Your task is to copy every line of the entries that holds the word "dimensions".

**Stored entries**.
────────────────

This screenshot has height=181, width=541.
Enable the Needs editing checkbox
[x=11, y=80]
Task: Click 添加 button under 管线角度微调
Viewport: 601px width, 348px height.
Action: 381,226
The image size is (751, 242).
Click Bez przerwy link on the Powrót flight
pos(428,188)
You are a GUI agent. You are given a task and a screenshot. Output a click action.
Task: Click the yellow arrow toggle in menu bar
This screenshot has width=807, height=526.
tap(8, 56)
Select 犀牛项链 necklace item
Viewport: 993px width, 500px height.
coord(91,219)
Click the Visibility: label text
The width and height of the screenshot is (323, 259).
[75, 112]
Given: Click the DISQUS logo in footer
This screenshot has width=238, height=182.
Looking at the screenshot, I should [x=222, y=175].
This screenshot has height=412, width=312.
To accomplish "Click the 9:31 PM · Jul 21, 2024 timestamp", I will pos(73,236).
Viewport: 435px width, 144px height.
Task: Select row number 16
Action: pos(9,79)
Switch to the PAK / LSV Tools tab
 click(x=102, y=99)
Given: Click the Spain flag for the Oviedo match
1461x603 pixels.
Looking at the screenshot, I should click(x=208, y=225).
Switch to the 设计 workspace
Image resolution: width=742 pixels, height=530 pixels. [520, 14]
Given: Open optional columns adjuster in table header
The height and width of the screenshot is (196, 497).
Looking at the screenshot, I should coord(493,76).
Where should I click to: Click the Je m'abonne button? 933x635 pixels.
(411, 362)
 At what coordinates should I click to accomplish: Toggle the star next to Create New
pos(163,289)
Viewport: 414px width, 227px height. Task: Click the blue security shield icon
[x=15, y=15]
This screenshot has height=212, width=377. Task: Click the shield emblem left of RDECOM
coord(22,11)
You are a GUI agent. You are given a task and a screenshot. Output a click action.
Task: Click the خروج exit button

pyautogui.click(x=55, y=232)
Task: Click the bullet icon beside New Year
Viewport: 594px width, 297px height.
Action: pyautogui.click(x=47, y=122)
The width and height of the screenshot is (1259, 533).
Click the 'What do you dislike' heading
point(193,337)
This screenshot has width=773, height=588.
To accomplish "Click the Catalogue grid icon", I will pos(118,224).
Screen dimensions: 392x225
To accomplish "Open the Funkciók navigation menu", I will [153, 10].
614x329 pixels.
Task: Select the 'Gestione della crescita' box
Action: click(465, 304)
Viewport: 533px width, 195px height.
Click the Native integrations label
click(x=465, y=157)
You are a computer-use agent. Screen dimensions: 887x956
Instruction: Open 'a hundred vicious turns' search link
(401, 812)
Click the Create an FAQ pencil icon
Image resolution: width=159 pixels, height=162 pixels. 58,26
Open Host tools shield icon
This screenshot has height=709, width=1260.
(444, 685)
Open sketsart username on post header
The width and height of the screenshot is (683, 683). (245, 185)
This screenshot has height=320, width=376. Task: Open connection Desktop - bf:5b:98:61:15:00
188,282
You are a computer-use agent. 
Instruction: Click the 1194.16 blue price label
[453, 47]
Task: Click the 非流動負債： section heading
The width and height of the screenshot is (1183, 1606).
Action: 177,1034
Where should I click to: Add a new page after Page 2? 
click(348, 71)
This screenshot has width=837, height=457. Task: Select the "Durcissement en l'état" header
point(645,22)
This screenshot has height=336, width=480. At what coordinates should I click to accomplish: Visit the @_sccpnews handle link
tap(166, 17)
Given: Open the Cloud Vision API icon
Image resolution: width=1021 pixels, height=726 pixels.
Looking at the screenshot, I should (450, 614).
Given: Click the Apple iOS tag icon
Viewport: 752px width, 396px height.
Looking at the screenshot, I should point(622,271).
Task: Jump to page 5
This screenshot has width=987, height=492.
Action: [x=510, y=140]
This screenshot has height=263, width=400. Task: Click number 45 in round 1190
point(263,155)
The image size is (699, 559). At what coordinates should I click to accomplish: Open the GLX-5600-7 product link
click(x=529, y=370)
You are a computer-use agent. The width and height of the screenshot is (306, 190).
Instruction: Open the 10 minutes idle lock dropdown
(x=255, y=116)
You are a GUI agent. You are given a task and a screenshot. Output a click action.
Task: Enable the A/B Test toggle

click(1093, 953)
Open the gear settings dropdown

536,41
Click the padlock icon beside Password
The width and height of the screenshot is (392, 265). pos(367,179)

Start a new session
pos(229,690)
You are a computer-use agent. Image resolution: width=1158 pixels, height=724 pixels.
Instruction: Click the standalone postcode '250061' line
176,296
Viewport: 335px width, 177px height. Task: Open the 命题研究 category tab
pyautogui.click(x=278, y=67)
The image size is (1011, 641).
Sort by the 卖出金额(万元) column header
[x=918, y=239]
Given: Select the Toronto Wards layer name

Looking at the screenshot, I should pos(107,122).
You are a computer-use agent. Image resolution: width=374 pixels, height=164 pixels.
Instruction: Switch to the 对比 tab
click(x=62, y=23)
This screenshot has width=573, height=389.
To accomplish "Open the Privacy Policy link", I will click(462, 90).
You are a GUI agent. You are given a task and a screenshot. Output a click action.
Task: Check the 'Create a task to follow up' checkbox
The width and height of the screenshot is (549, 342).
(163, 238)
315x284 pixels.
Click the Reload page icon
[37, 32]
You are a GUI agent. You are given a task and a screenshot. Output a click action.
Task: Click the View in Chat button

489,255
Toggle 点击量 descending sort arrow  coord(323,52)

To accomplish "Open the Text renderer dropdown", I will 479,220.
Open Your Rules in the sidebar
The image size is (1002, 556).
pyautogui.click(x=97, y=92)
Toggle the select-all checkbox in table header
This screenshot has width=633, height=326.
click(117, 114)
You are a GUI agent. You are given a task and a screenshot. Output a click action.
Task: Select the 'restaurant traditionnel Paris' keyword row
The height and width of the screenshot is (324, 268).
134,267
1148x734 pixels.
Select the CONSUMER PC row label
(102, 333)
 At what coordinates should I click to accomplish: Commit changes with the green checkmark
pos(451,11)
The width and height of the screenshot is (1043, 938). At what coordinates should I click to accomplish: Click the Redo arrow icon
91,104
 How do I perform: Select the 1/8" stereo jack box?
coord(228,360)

────────────────

**Solution to this task**.
Screen dimensions: 392x225
You are a computer-use agent. Screen dimensions: 887x956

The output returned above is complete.